Our post The Five Bone Broth Mistakes You Might Be Making was very popular. I received many questions about it, so I decided to follow it up with more mistakes and more information to answer many of the questions I have received.
Cooking Too Short
It takes time for the minerals and nutrients to be drawn out of the bones. If you stop before this happens, you won’t be getting everything you need and waste nutrients by throwing them into the garbage instead of drawing them into the stock. Cook stock a minimum of 8 hours, but go for 24-36 hours for chicken and 24-48 hours for beef if at all possible. The longer, the more nutrition you extract, generally speaking.
Cooking Too Long
But there is a limit to how long cooking remains beneficial. If you let stock go too long, it can turn and the broth can become bitter or have off flavors. If you go longer than 36-48 hours, depending on how high you have your heat, you can have the flavor turn. Sometimes, you can tell the flavor has turned by the color of the broth. If it turns unnaturally dark, you’ve probably cooked it too long.
If you’re doing a ‘continuous brew’ type of set-up where you remove stock and add bones and water daily, make sure you check it daily to ensure it’s doing ok and doesn’t need to be pulled.
Using the Wrong Pot
It’s important to avoid aluminum when making stock. Aluminum can leech under heat and long cooking conditions, and you don’t want that in your stock! Stainless steel or cast iron are good choices, as is enameled cast iron. Remember, the heavier-bottomed the pot, the better heat distribution you get, which will avoid a burnt or off-flavor developing from hot spots if you’re cooking on the stove.

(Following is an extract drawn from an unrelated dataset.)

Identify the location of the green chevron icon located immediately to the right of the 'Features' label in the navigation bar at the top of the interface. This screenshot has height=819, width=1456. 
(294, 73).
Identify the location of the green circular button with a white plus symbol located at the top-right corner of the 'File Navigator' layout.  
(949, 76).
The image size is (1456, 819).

It’s also important not to use an under-sized pot. Crowding can mean you don’t wind up with as rich of a stock as you desired.
Concern About Gelling
Gelling is awesome, but if you cook your stock a long time in order to extract all of the nutrients from the bone, don’t be surprised if the stock doesn’t gel. The gelatin has broken down from the long cooking time. It’s still there, it’s just broken down so it’s more easily absorbed. If you’re really concerned, you can take your stock and add some high quality, commercially purchased gelatin to it. Or you can pop in some chicken feet the last few hours of cooking to give it some gel. Either way, gelled or not, bone broth is still awesome.
Using the Fat Incorrectly
Using fat after a too long cooking time can be a problem because the fat can go rancid. If you wish to reclaim the fat, use a ladle skim the fat once it has liquified and pop it into the fridge to solidify. If you miss any fat and you find it after cooking, be sure to discard that fat before use.
This method has a good and a bad. It’s good in that you can claim the fat and use it. It’s bad, however, in that a nice, thick fat cap on the stock can make it last longer in the fridge. So to compensate, plan on using your stock quicker or freeze it for long-term storage so you don’t accidentally miss the window and it goes to waste. Also, I’ve been known to add the fatty trimmings from chickens in order to bulk up the fat content in the stock, so I could have it both ways- ladle some off for cooking and keep the rest so the stock could have a protective fat cap.
Either way, be sure to store your stock in the coldest part of your fridge so it will last as long as possible.